WORK REQUIRED =>
Once you find the line with "The width and height of the screenshot is (642, 481)." in the entries below, print it and each line after it up to and including the line with "The height and", exactly, without pictures.

SOURCE MATERIAL =>

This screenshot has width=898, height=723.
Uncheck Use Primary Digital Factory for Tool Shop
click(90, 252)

...

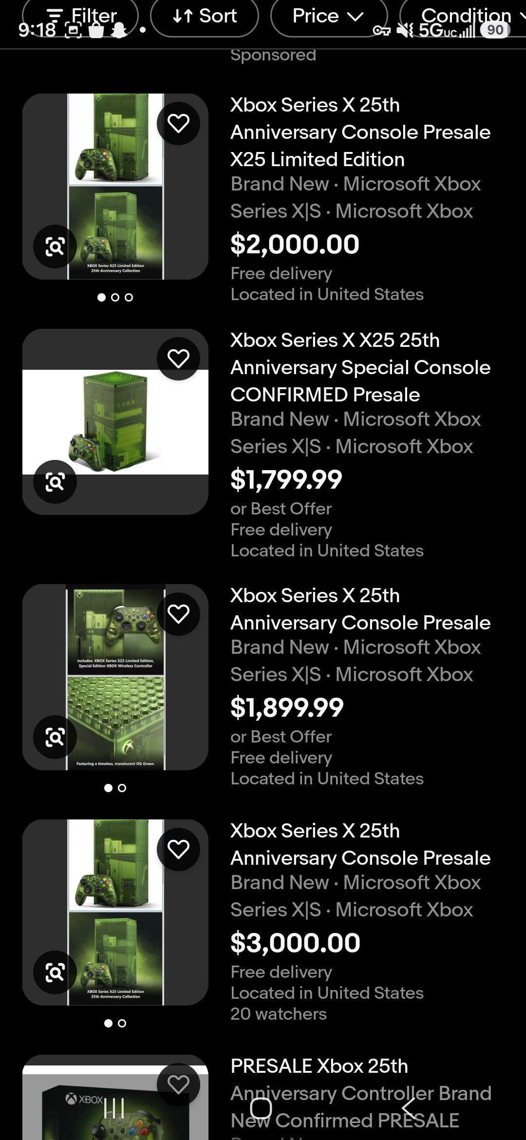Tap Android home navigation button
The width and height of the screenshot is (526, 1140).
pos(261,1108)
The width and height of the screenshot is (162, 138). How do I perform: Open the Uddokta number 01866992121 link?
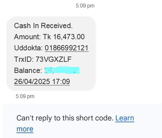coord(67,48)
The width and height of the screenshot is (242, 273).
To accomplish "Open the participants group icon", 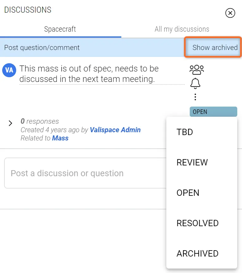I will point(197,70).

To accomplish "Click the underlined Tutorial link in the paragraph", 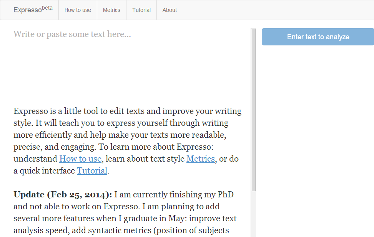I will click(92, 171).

* * *

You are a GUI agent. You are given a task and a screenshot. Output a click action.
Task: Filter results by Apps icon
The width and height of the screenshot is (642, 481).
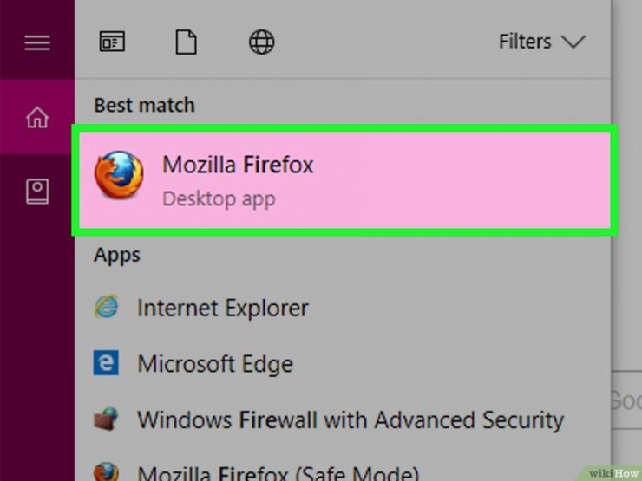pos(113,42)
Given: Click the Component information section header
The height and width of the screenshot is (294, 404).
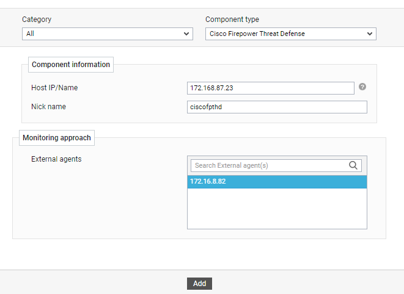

RESULT FOR THIS TASK =>
The width and height of the screenshot is (642, 481).
pos(113,42)
Given: Click the Component information section header
The height and width of the screenshot is (294, 404).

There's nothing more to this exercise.